Exercise requirements:
Look below for the line with "The height and width of the screenshot is (168, 298)." and the line with "Task: Open the Support tab in Process"; repeat exactly those two lines and all lines between them, but no pictures.

Provided information:
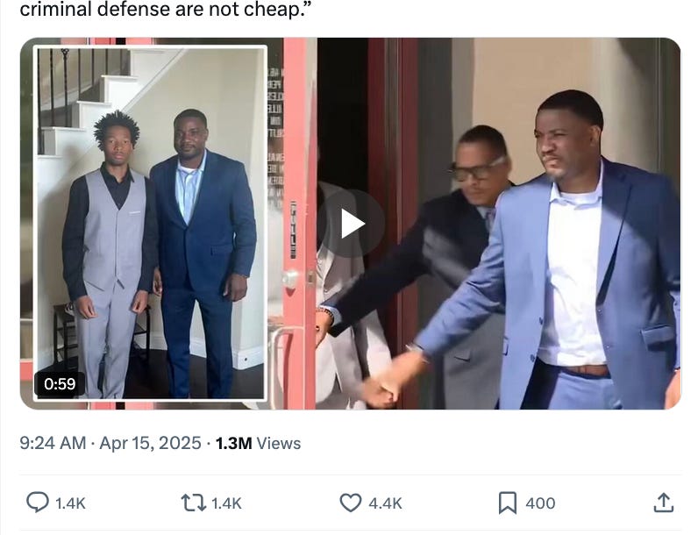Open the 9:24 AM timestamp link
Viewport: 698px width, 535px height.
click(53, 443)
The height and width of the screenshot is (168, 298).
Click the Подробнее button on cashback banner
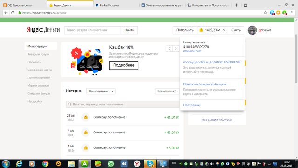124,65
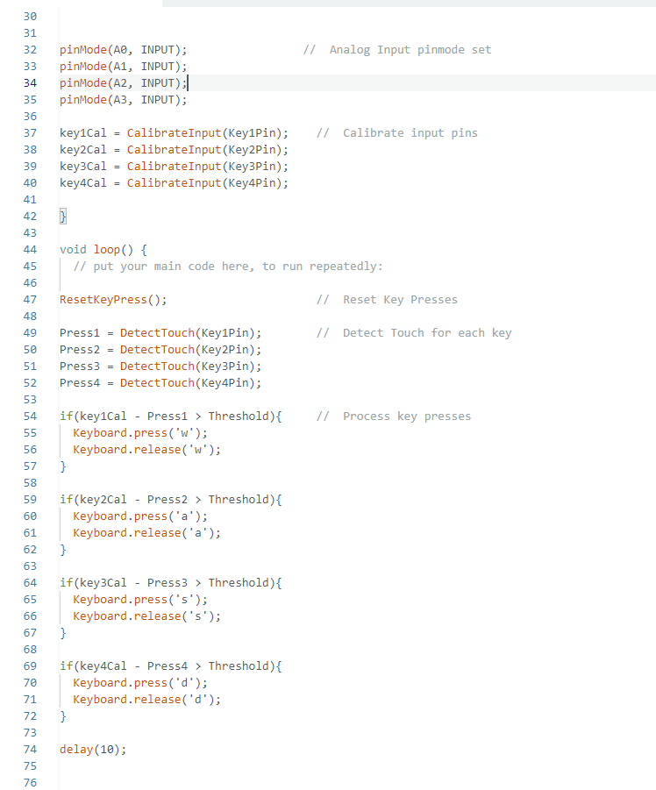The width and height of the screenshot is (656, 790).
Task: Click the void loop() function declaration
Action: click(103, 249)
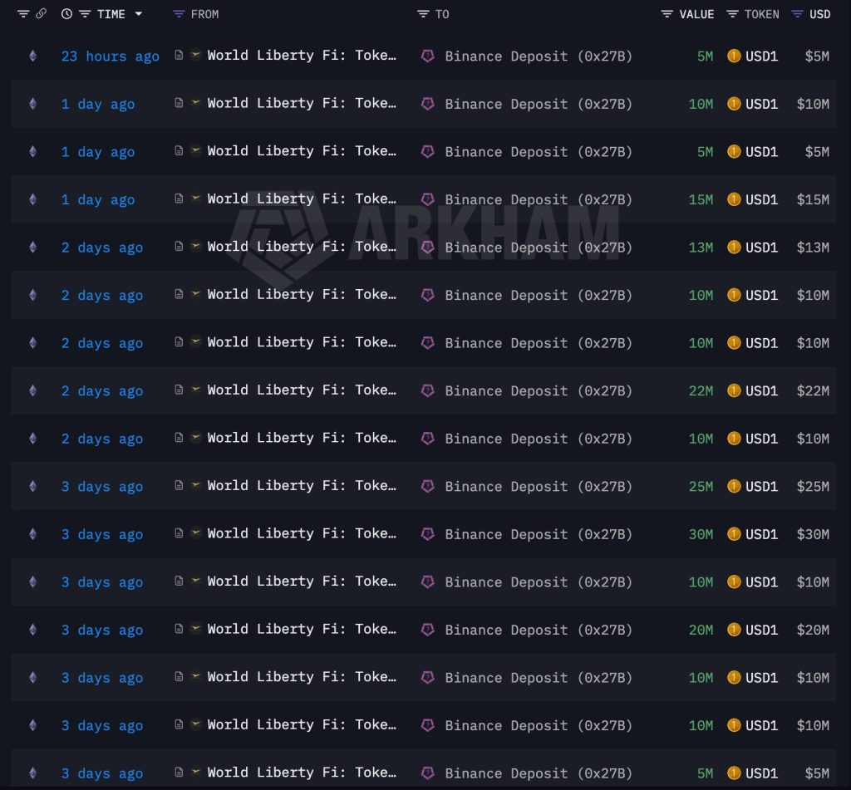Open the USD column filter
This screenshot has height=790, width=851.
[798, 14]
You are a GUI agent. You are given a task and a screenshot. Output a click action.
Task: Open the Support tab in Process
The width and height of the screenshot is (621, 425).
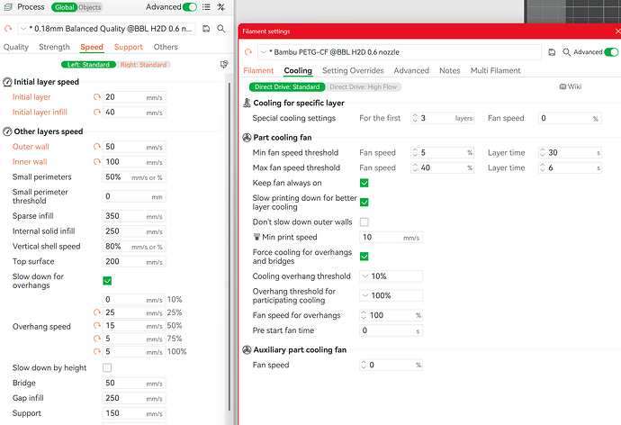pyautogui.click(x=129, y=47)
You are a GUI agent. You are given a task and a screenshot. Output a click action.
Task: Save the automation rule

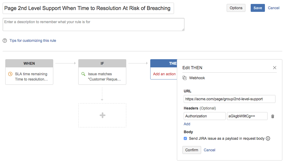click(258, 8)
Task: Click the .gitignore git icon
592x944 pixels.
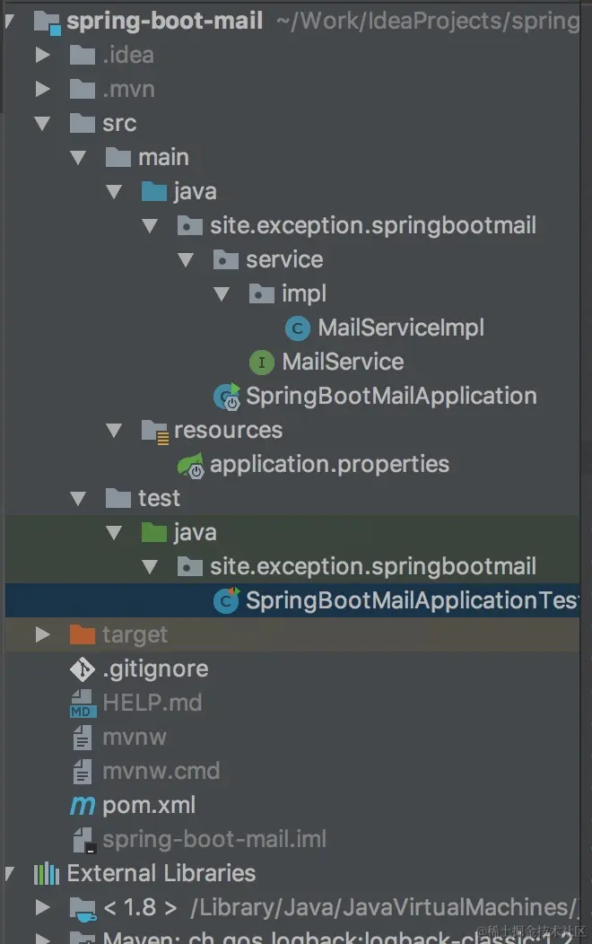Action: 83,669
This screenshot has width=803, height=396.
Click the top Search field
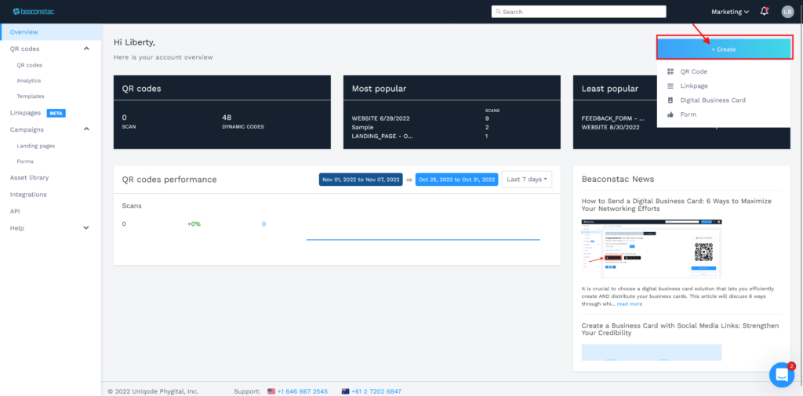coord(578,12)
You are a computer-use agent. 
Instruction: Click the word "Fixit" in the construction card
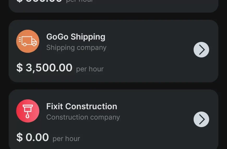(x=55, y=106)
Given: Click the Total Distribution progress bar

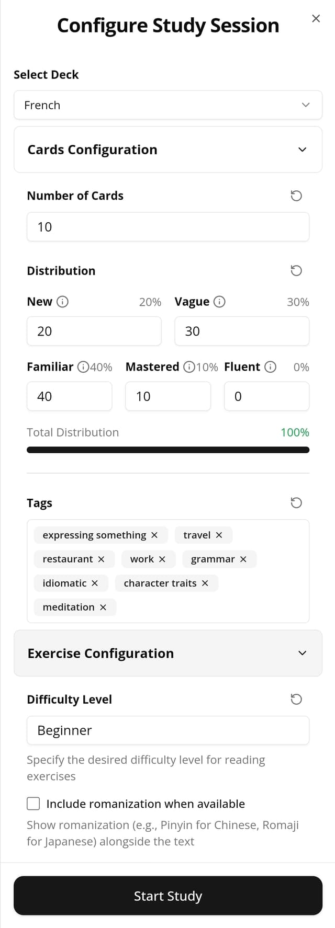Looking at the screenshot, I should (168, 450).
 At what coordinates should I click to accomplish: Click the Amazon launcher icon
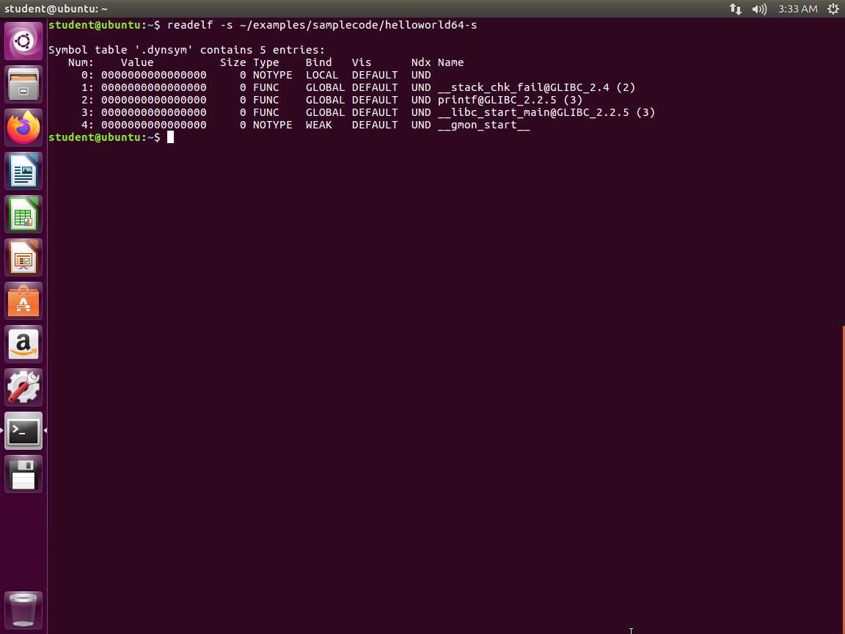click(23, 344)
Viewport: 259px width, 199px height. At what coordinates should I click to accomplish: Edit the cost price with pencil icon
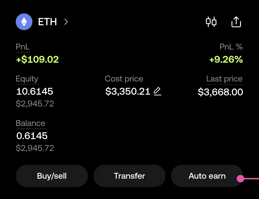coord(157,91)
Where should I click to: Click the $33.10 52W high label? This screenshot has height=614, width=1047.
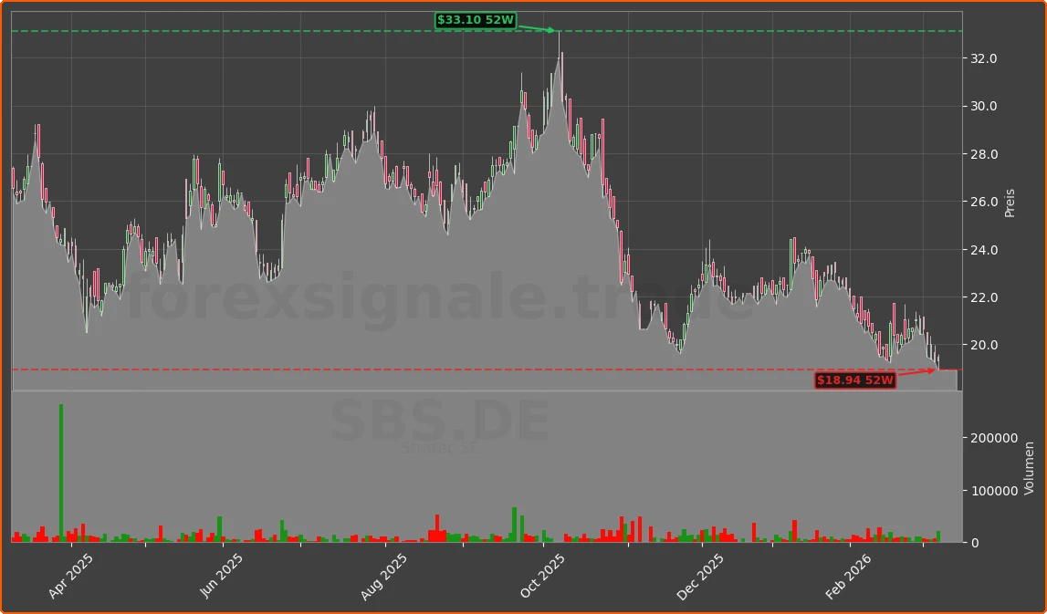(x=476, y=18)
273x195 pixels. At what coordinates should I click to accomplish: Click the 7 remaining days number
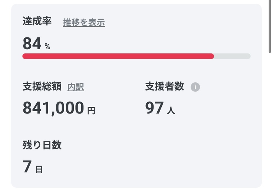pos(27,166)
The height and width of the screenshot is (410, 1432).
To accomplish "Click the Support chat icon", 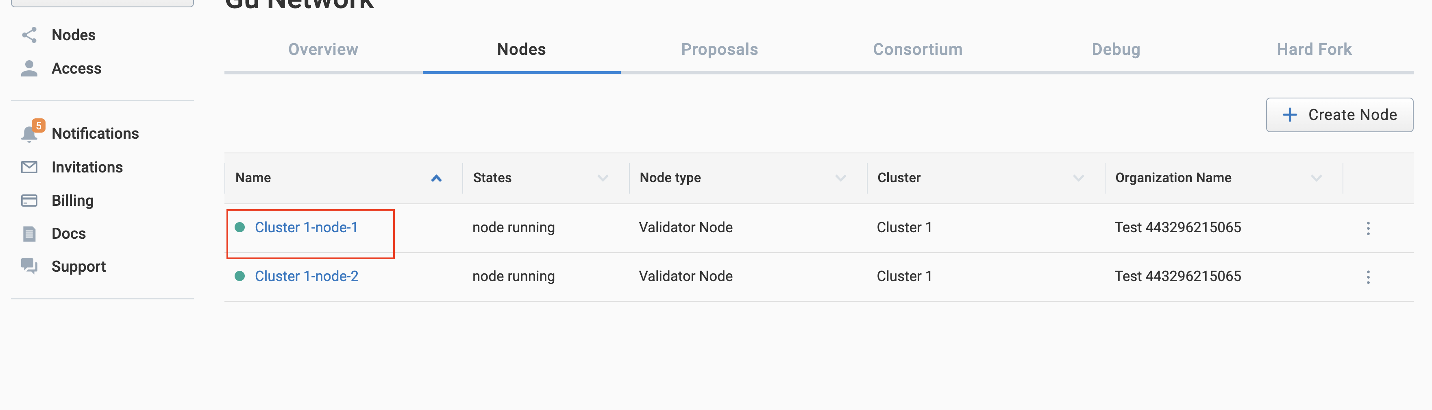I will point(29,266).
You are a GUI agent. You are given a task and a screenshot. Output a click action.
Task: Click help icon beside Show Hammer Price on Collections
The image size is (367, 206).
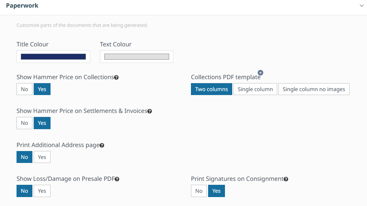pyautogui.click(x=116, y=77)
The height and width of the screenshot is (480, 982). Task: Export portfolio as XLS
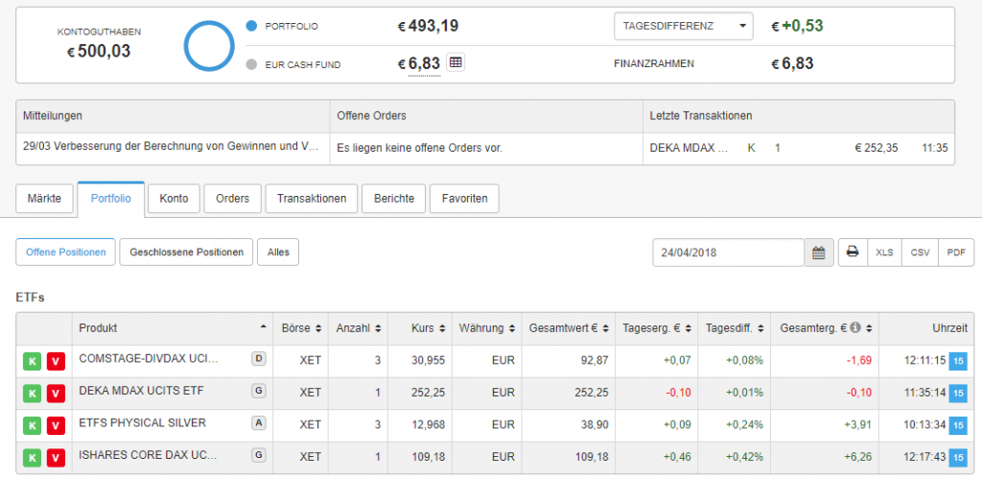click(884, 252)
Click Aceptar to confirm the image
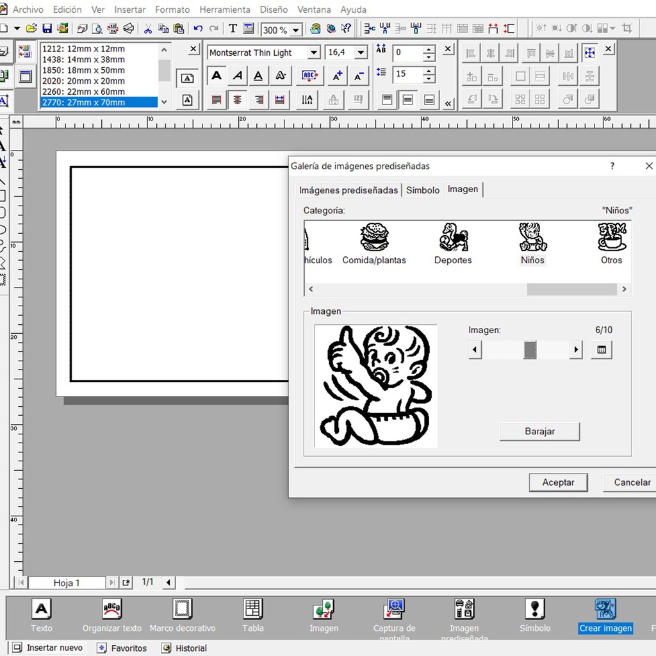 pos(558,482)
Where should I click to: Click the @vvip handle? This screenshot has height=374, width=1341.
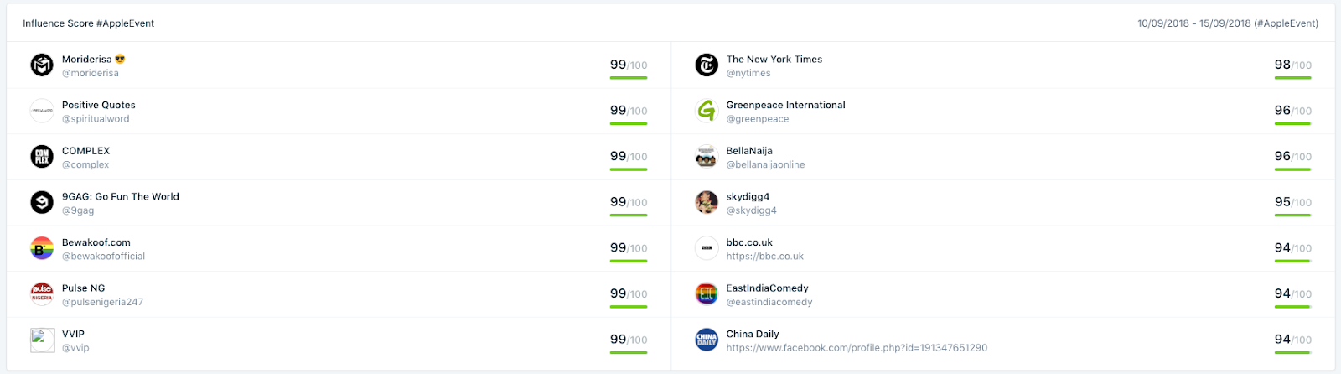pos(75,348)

Reply:
The height and width of the screenshot is (168, 298).
Click the Подробнее button on cashback banner
124,65
The width and height of the screenshot is (656, 790).
Task: Click the void loop() function declaration
Action: click(103, 249)
Open the USD column filter
This screenshot has height=790, width=851.
[798, 14]
You are a GUI agent. You are given a task and a screenshot. Output a click action.
Task: Open the Support tab in Process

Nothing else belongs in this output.